- _Task requirements_
In the data below, find the line with "You are a computer-use" and output it along with every later line, exactly, but not the pictures.

- _Data_

- Opening Delimiter -

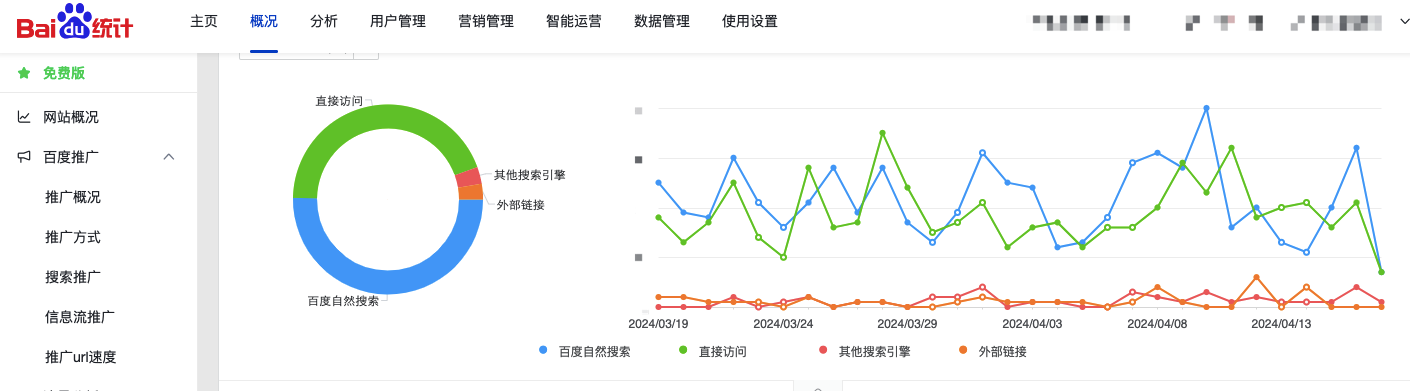Open 信息流推广 sidebar item
Screen dimensions: 1410x391
click(x=80, y=317)
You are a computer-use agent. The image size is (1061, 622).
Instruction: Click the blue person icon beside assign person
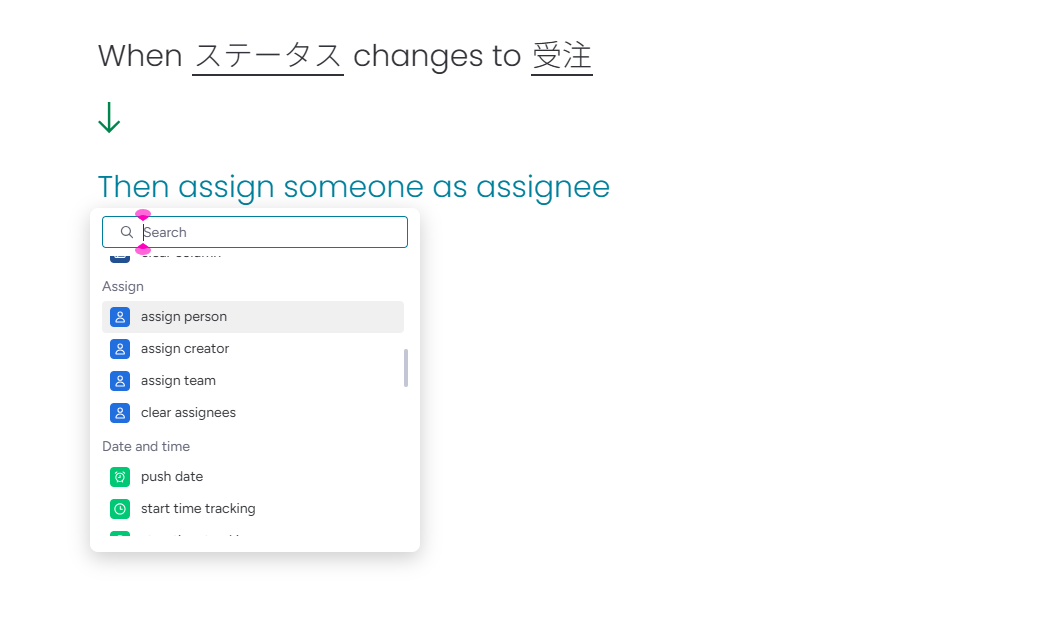click(x=120, y=317)
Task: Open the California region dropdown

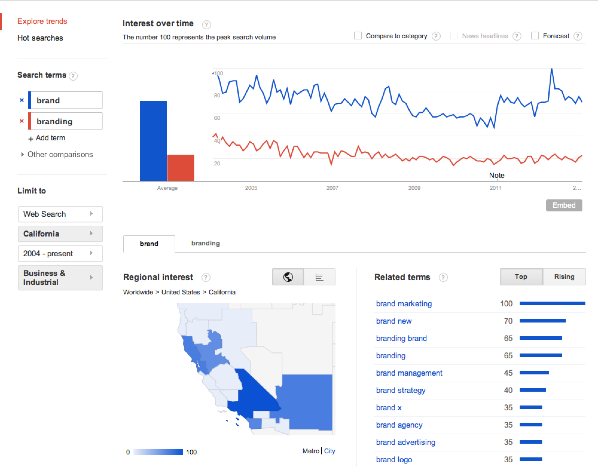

- Closing Delimiter -

- _Output_
You are a computer-use agent. The image size is (1061, 622).
Instruction: Click the blue person icon beside assign person
click(x=120, y=317)
Task: Open the California region dropdown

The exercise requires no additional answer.